Thursday, November 10, 2005


happycamper said... I find it kind of interesting that none of the
propisitions passed. Many of the votes were very close, but I am glad that most
of them didn't pass. I am sad that the abortion proposition didn't pass. I am
not yet a parent, but I do not understand how a parent would not want to vote in
favor of a proposition that would allow them to know about certain events that
are going on in their children's lives.

It would seem that the ads for the different propositions didn't have too many for the Vote Yes variety. And to the untrained eye (see: nearly all Americans) the ads can be persuasive. They are not trying to be necessarily accurate, just sensational or using "seductive" language.

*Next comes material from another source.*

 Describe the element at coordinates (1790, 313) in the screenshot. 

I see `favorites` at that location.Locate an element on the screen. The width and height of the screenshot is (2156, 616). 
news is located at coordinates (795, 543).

Happycamper:The ads all talked about how there would be back alley abortions
if it passed, but nobody thought of the opposite consequence.

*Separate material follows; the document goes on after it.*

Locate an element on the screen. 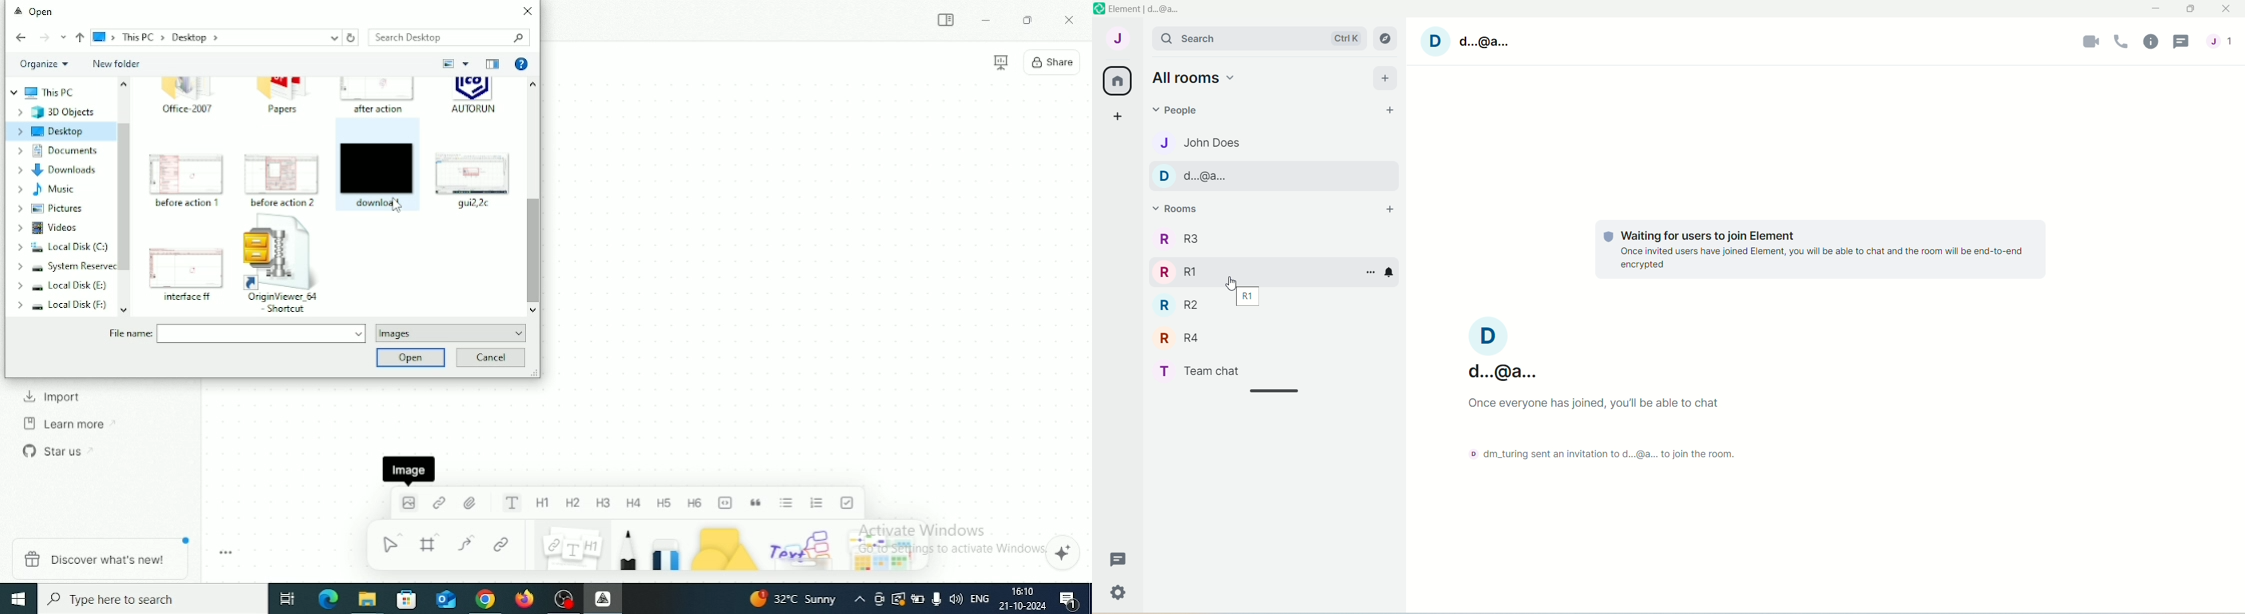  Search Desktop is located at coordinates (448, 37).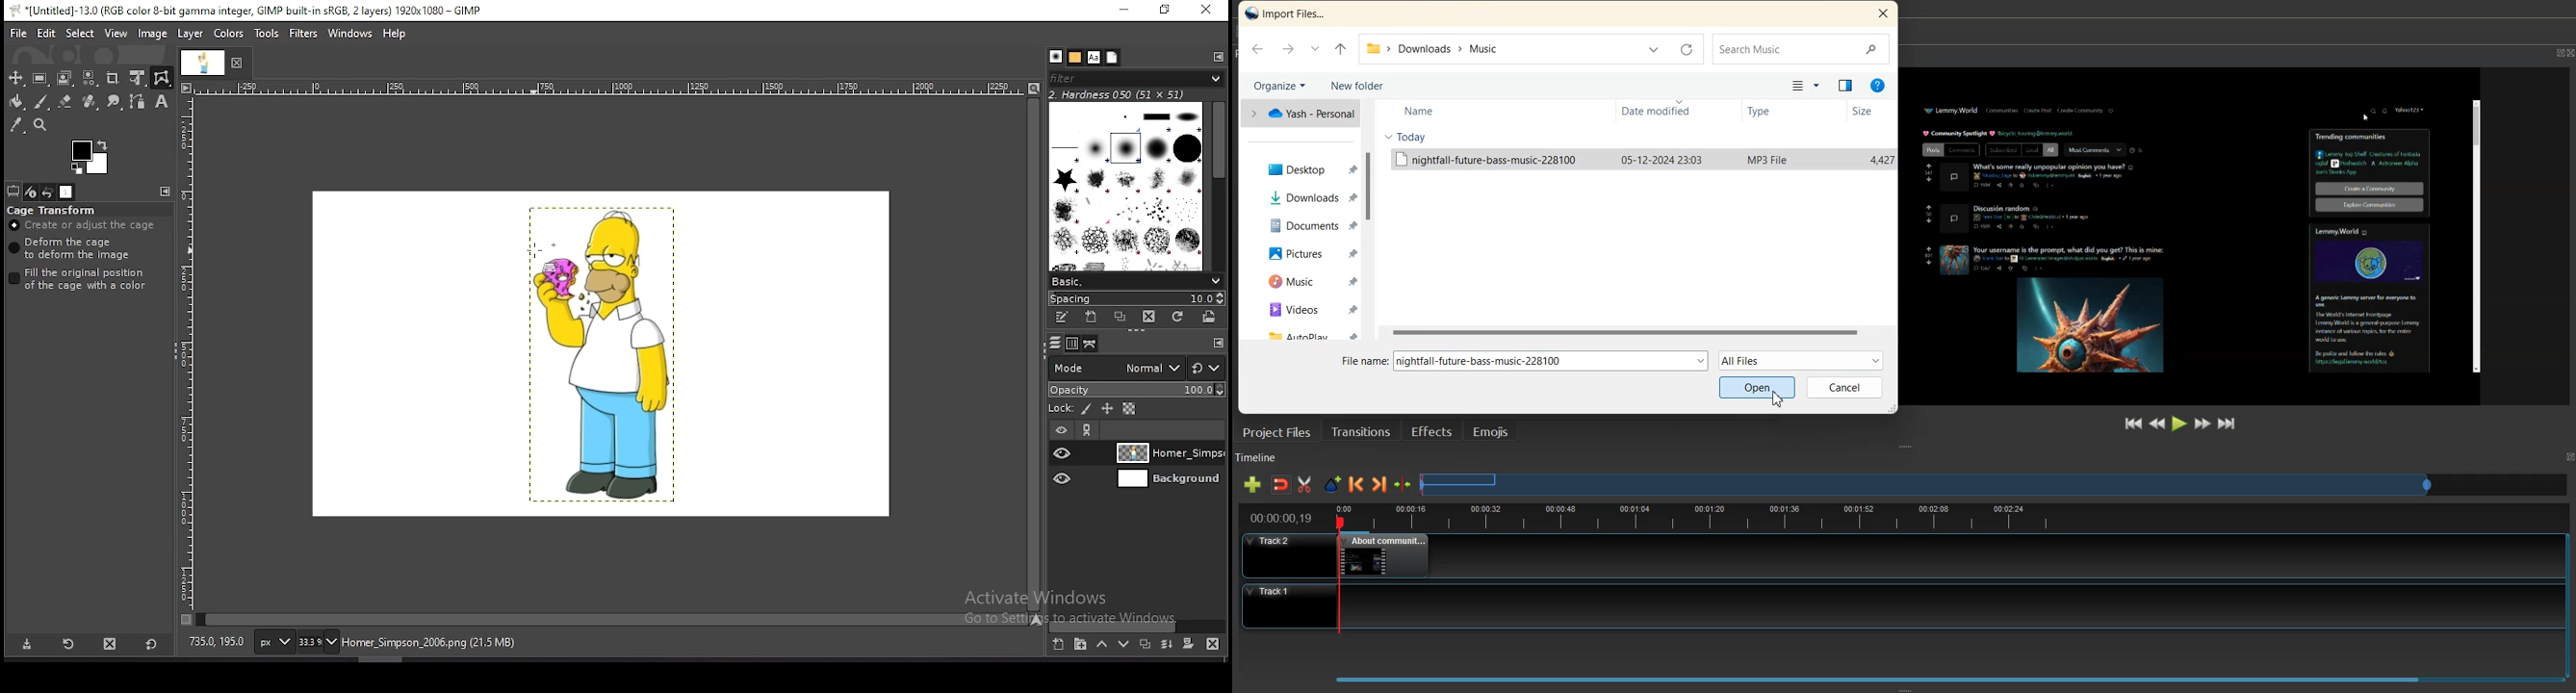 This screenshot has height=700, width=2576. I want to click on Search Bar, so click(1803, 49).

Scott Klusendorf had this article on how not to argue against prolifers. It is good (and a little long-but I highly recommend you at least browse it for solid pro life argumentation) He had this to say about the "back-alley abortion" defense:

So is the coat-hanger/back-alley argument[a bad argument], which
states that women will once again be forced to procure dangerous illegal
abortions if laws are passed protecting the unborn. Besides,
we are told, the
law can’t stop all abortions, so why not keep the practice legal
? But unless
you begin with the assumption that the unborn are not human, you are making the highly questionable claim that because
some people will die attempting
to kill others, the state should make it safe and legal for them
to do so.
Why should the law be faulted for making it tougher for one human being to take
the life of another, completely innocent one?
Should we legalize bank robbery
so it is safer for felons
? As abortion advocate Mary Anne Warren points out,
"The fact that restricting access to abortion has tragic side effects does not,
in itself, show that the restrictions are unjustified, since murder is wrong
regardless of the consequences of forbidding it."
[32] Again, the issue isn't safety. The
issue is the status of the unborn.

Happy camper continues:

Maybe parents would support their children if they knew she was pregnant.
Maybe parents would get a clue and be a little more involved in their child's
life if they knew she was pregnant. It just seems illogical to not pass that

What you say may be true, but what Californians just told us is that parents DO NOT know better how to raise their children than the government. I think it is ridiculous because the proposition was that parents were simply notified. They did not even have to agree to it for the youth to still get an abortion. I thought Doug Tennapel's comment on this put it well.

I also thought it funny that the Unions used members' Union dues to fight a proposition that would have given Union members the right to not have their Union dues used to support a proposition or candidate they did not agree with. Good job, Unions.